Perjuangan untuk menempatkan seluruh kehidupan
intelektual dibawah pengawasan agama berjalan hingga
beberapa abad berturut-turut di bagian dunia Islam. Tidak
ada dorongan yang segar untuk memelihara dan membangunkan
kembali kegiatan yang mundur, maka kebudayaan agama
menangkap segala usaha intelektual yang sedang meloncat
mundur. Ilmu pengetahuan tadi diawasi dan dijadikan alat
keagamaan dengan janji dan syarat-syarat yang tidak berarti.
Ilmu yang tidak dapat digunakan sebagai ilmu pengobatan dan
ilmu pasti, terhenti ataupun akhirnya musnah sama sekali.
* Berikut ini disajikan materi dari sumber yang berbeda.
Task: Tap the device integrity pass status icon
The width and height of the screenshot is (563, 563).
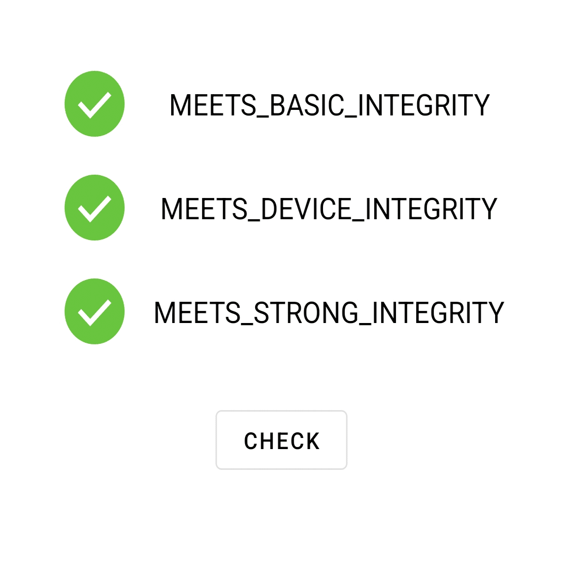Action: [x=95, y=208]
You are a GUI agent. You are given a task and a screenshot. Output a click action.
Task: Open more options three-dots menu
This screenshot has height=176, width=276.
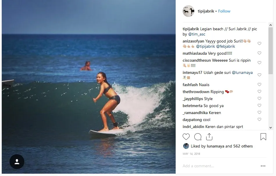263,166
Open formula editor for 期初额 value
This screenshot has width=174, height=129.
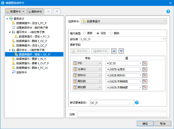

Kadang-kadang menggelora juga kegiatan dan daya cipta
seperti yang terjadi di Spanyol Islam dalam abad kesebelas
dan kedua belas Masehi; semuanya itu menunjukkan bahwa
peradaban Islam masih tetap merupakan suatu kekuatan yang
sanggup menyerap dan meluas.
Harus diakui juga bahwa keunggulan kebudayaan agama tidak
dapat dihasilkan, apabila kebudayaan tadi didalam
lingkungannya sendiri tidak memberikan kelonggaran yang
cukup untuk kegiatan-kegiatan bakat intelektual. Pelajaran
yang boleh dikatakan mengganti ilmu pengetahuan yang sudah
dibuang bukanlah ilmu kalam. Ilmu pengetahuan dunia Islam
yang utama ialah syariat. Syariat boleh dikatakan meliputi
segala yang ada, insani, dan Ilahi. Dalam kelengkapannya dan
semangat tuntutan pelajaran syariat ini sukar didapat
bandingannya, kecuali dalam agama Yahudi.
Selain keutamaan segi intelektual dan fungsi dalam
pelajaran, syariat ialah alat yang paling luas pengaruhnya
dan paling tepat membentuk ketertiban sosial dan kehidupan
masyarakat bagi bangsa-bangsa Islam. Oleh karena lengkapnya,
maka syariat memberi tekanan yang tidak hentinya pada segala
kegiatan pribadi dan sosial, dan mewujudkan suatu
ukuran-baku yang harus dianut lebih lama, meskipun ada
rintangan kebiasaan kuno dan adat-istiadat yang telah
berlaku lama. Khusus suku nomad dan suku yang diam di
pegunungan, berlawanan. Tambahan pula, syariat memberikan
pernyataan praktis dalam memperjuangkan persatuan yang
menjadi ciri Islam. Hukum tadi dalam segala pokok yang
penting adalah seragam, walaupun pelbagai mazhab berbeda
dalam beberapa pasal kecil. Pertumbuhan ini disebabkan
karena cita-cita sosial dan cara hidup di seluruh dunia
Islam dalam abad pertengahan menuju arah yang sama. Syariat
lebih dalam mempengaruhi kehidupan hukum Rumawi; karena
memiliki landasan agama dan ancaman hukuman Tuhan, maka
syariat adalah pengatur rohani merupakan suara hati umat
Islam dalam semua segi dan kegiatan kehidupannya.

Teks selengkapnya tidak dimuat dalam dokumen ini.